= PROBLEM TO WORK ON =
Substitute "image" for "screenshot" in the stretch from the start of the lines through the line that contains "x-tick-label: Nov is". Write out those lines again with nothing else changed, and leave out the pictures.

Saved entries
============================================================
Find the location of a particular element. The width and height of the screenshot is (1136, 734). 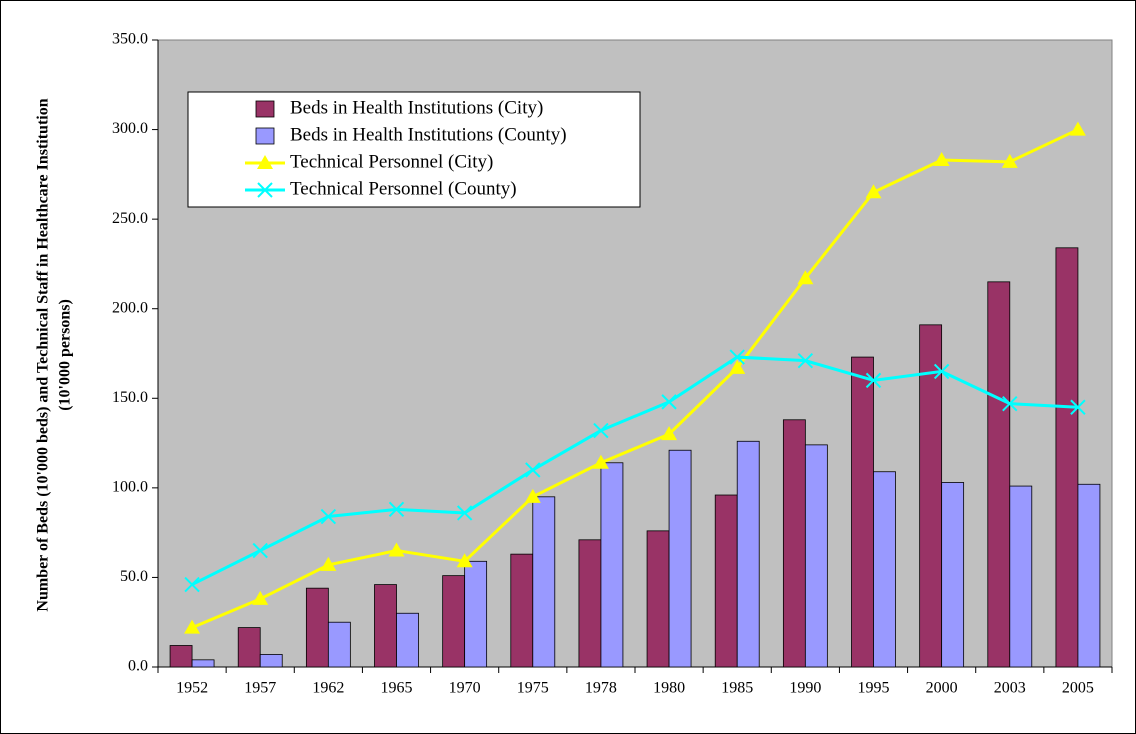

legend-label: Beds in Health Institutions (City) is located at coordinates (416, 108).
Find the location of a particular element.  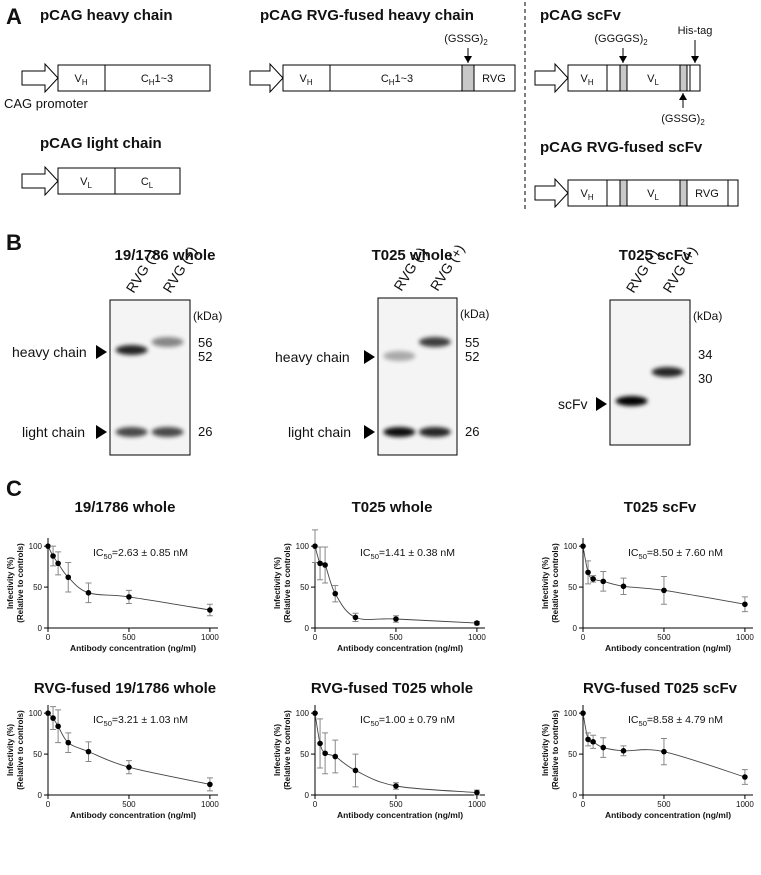

band-label: heavy chain is located at coordinates (312, 357).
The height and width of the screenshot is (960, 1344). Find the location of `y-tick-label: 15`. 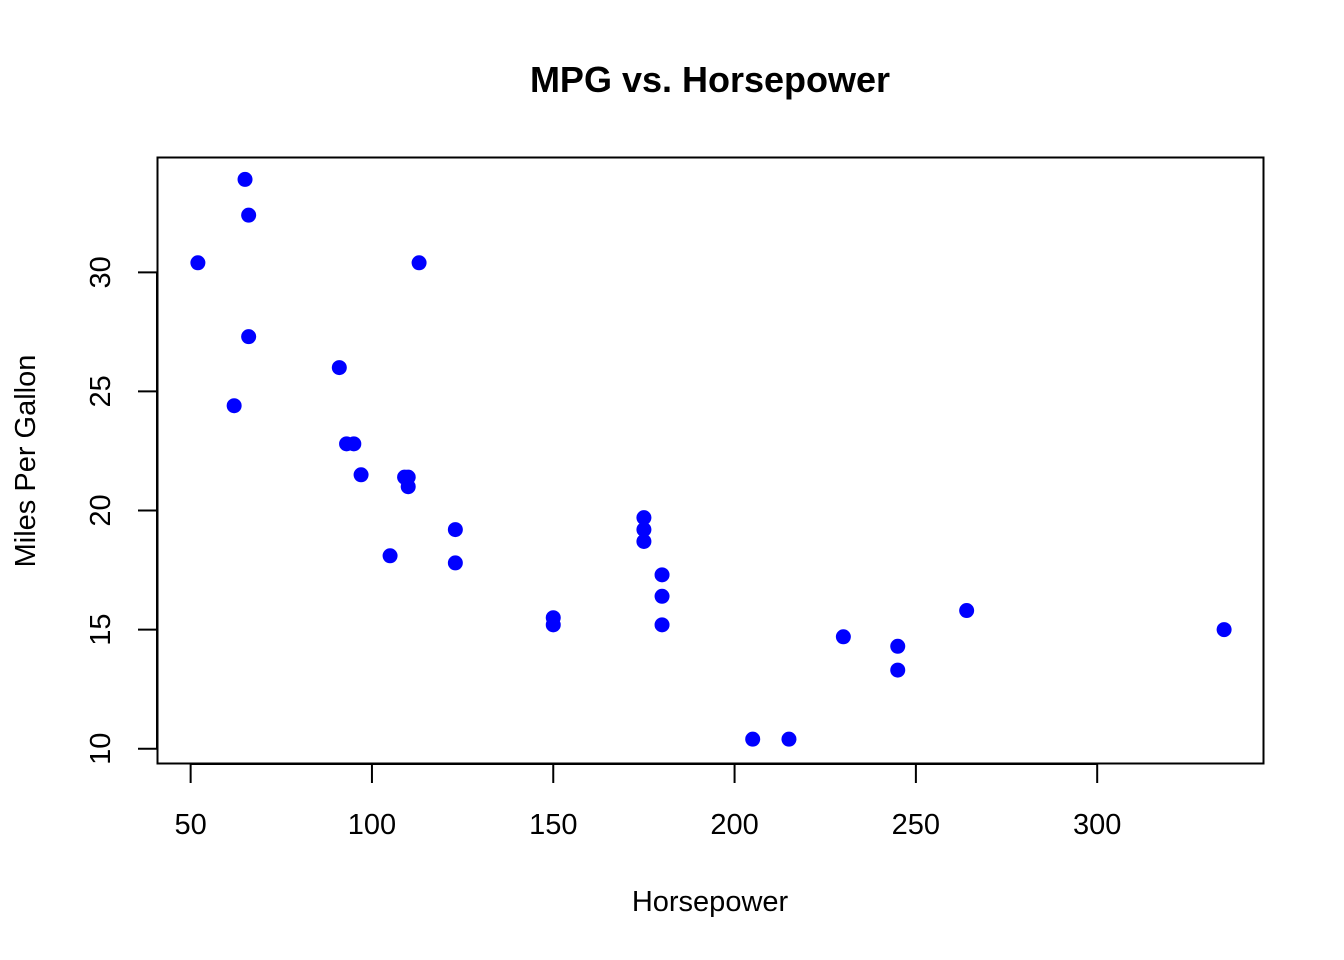

y-tick-label: 15 is located at coordinates (101, 629).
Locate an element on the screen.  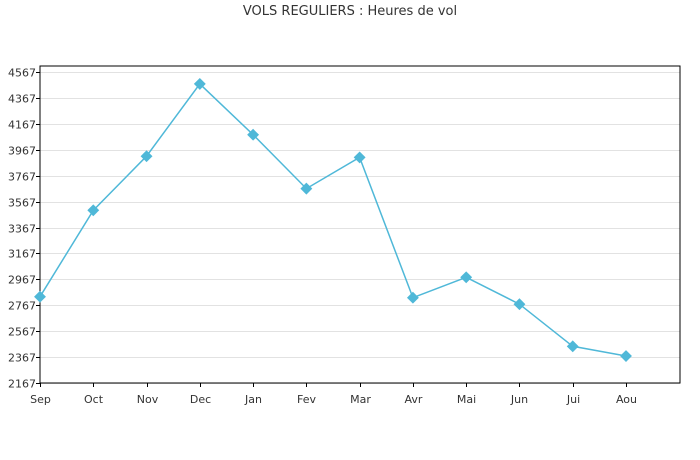
x-tick-label: Nov is located at coordinates (148, 400).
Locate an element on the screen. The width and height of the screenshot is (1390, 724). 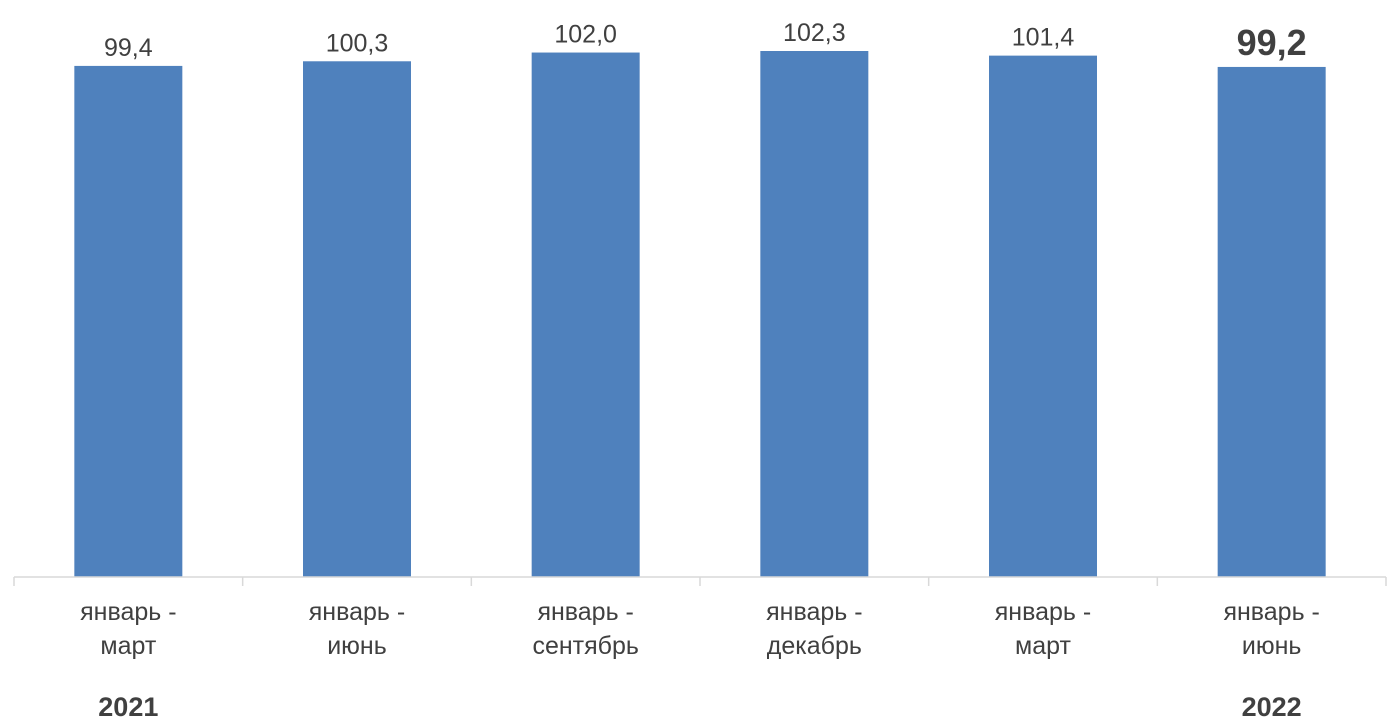
year-labels-group: 2021 2022 is located at coordinates (700, 707).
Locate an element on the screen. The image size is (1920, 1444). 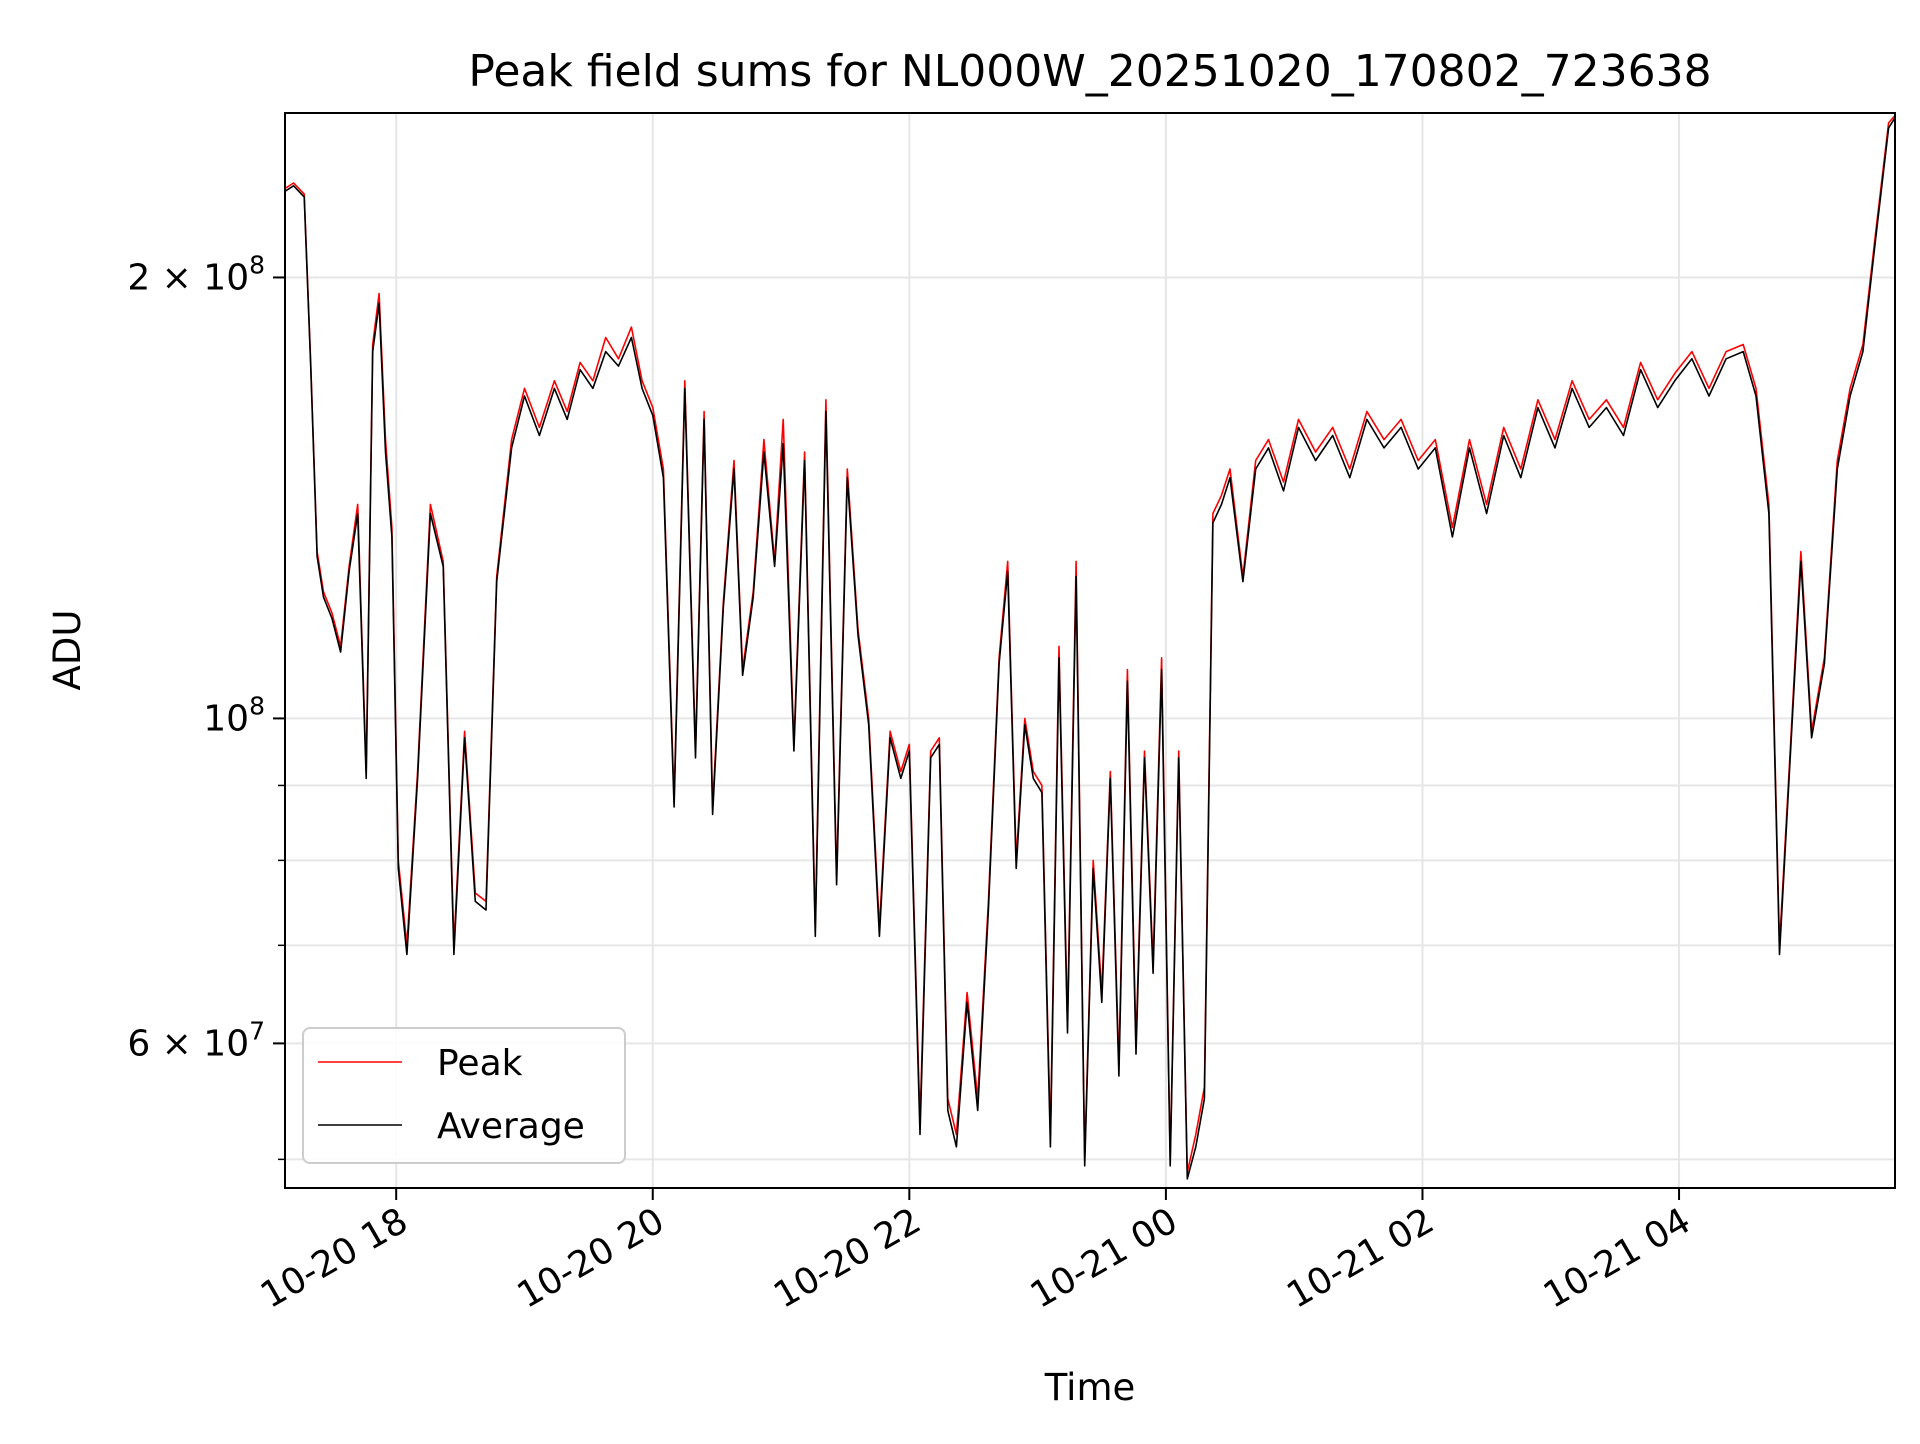
legend-label-peak: Peak is located at coordinates (480, 1064).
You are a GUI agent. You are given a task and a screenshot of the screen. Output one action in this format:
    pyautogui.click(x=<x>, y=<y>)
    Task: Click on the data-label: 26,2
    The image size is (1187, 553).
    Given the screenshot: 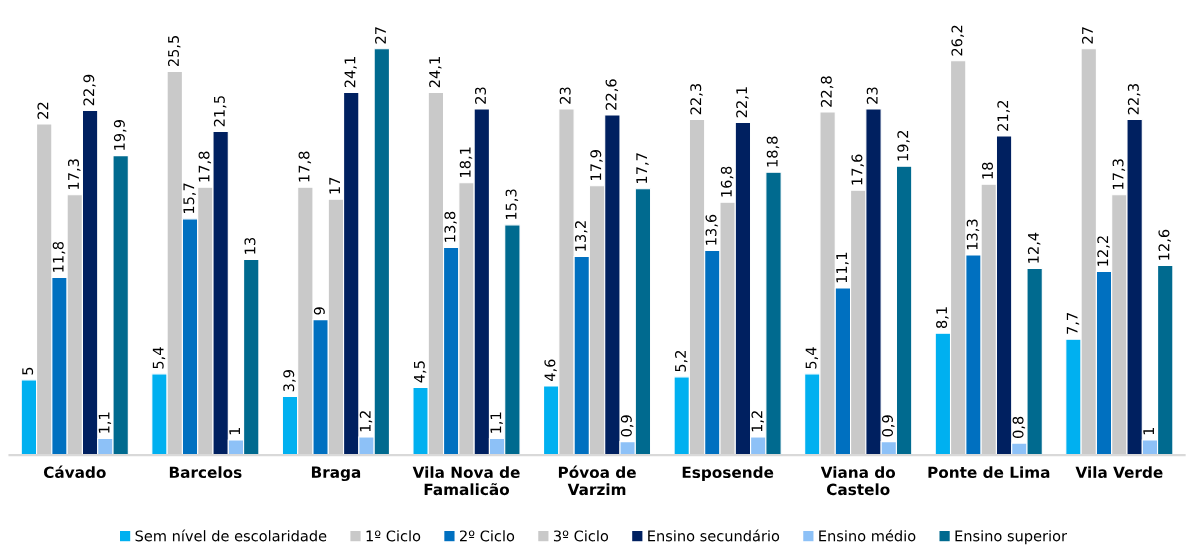 What is the action you would take?
    pyautogui.click(x=958, y=40)
    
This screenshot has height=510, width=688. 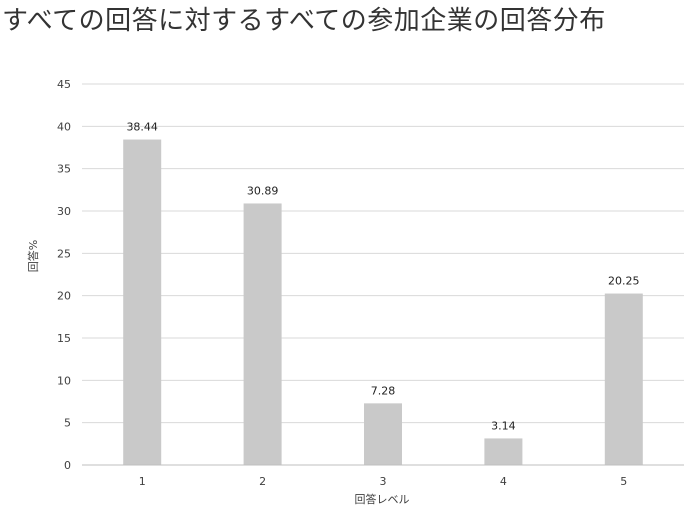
============================================================
= WRITTEN RESPONSE =
Find the location of a particular element. The width and height of the image is (1136, 734). 

legend-label: Beds in Health Institutions (City) is located at coordinates (416, 108).
Find the location of a particular element.  

band-label: heavy chain is located at coordinates (312, 357).
The height and width of the image is (960, 1344). Find the location of `y-tick-label: 15`. 

y-tick-label: 15 is located at coordinates (101, 629).
Locate an element on the screen.  
x-tick-label: Nov is located at coordinates (148, 400).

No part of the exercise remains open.